Motherhood was much respected both by sons and daughters,--more than is true of the children of modern Egypt,--and the wise men and poets of the land wrote and spoke most tenderly and sympathetically of the maternal love. As one of them said: "Thou shalt never forget what thy mother hath done for thee. She has borne and nourished thee. If thou forgettest her, she might blame thee, she might lift up her arms to God, and he would surely hear her complaint." An utterance of an Egyptian sage, which bears the spirit of the words of the Hebrew wise man, who said: "Forsake not the law of thy mother. Bind it continually upon thy heart, and tie it about thy neck. When thou goest it shall lead thee, and when thou sleepest it shall keep thee. When thou awakest it shall talk with thee;" and again: "Despise not thy mother when she is old." Affection between mothers and their sons was very strong. Many of the inscriptions upon tombs, with the accompanying pictures, reveal the dead son and his mother, and not the son and his father. This is in accordance with the very common fact in Eastern lands, especially in this part, that brothers and sisters by the same mother were much closer to one another than brothers and sisters by the same father. It is quite evident that in early days in Egypt descent was always traced through the mother, and not through the father. When, in a remote period, marriage ties were loose or polyandry was practised, it was manifestly easier to trace the family lineage through the mother. In ancient Egypt, it is interesting to note that inheritance of property passed not from a father to his son, but to the son of his sister, or sometimes to the son of his eldest daughter.

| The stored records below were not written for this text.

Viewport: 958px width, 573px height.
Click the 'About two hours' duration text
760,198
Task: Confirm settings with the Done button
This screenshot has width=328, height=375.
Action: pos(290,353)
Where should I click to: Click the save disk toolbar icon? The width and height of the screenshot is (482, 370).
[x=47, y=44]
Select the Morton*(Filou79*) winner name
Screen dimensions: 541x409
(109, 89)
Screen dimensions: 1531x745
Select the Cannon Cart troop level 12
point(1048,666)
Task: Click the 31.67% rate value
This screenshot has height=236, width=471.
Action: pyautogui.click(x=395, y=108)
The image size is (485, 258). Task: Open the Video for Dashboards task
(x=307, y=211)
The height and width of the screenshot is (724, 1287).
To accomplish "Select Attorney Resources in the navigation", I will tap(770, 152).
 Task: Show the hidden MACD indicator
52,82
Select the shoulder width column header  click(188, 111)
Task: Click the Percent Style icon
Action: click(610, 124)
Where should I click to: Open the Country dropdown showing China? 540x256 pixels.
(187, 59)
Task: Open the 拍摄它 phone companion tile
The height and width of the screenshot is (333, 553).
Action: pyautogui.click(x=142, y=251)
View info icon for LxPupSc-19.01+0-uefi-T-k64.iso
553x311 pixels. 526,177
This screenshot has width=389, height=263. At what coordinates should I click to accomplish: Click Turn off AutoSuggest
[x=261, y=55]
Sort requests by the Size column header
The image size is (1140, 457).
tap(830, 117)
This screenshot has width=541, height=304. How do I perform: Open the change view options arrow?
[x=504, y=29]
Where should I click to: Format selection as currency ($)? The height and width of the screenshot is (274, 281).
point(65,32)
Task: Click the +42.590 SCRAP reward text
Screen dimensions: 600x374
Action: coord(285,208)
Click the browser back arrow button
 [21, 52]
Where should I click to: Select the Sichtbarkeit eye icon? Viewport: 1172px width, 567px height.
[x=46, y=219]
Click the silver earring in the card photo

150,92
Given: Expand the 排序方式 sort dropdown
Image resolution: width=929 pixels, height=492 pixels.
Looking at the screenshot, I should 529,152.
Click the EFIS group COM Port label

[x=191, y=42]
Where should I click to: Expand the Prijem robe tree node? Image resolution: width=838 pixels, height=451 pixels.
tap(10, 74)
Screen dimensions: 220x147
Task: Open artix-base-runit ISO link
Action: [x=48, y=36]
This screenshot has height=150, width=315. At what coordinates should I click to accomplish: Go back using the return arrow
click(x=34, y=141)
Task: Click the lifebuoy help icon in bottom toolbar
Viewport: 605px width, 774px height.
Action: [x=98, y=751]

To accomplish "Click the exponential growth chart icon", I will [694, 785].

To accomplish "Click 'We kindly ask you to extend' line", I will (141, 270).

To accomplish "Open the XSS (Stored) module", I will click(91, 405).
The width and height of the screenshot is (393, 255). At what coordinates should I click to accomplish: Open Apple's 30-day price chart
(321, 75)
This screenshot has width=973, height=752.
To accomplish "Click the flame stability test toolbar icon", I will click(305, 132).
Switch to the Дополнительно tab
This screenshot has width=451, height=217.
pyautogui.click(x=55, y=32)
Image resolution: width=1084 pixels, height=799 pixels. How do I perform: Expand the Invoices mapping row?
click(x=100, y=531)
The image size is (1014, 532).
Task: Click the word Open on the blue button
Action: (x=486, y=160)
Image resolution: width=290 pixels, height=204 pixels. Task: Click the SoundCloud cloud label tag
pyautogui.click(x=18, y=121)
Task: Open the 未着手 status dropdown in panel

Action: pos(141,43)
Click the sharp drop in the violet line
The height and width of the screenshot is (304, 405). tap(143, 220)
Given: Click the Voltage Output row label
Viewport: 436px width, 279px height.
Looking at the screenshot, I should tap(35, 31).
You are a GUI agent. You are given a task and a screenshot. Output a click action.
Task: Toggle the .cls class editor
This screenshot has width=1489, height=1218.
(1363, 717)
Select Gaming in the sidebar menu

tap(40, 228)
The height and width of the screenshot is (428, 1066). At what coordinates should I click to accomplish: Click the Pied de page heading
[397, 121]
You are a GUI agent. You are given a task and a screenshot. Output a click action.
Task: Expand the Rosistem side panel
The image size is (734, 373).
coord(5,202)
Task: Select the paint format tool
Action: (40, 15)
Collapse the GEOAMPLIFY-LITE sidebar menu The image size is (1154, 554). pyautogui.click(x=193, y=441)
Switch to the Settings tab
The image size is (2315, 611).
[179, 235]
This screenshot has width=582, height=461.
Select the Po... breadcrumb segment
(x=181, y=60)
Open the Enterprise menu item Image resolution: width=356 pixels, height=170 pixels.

When children were named they did not receive a family or surname. All names were individual, the gods coming in for their share of honor in the selection, as was very common among ancient people, among whom religion pervaded everything. The girls were frequently named, for poetic or imaginative reasons, after trees, animals, qualities of moral excellence, and the like. Such appellations as "Daughter-of-the-crocodile, Kitten," etc., were not infrequent; and even here we find a religious motive, for both the crocodile and the cat were worshipped in Egypt. Mummied sacred cats have been exhumed in great numbers in recent years, only to be ruthlessly turned into fertilizers by the unappreciative and practical Westerner. "Beautiful Sycamore" is also an example of a woman's name. "Darling" and "Beloved" were also favorite names, and "My Queen" is also found. From the number of instances discovered, it would seem--and not unnaturally--that women liked to be called after Hathor, the goddess of love.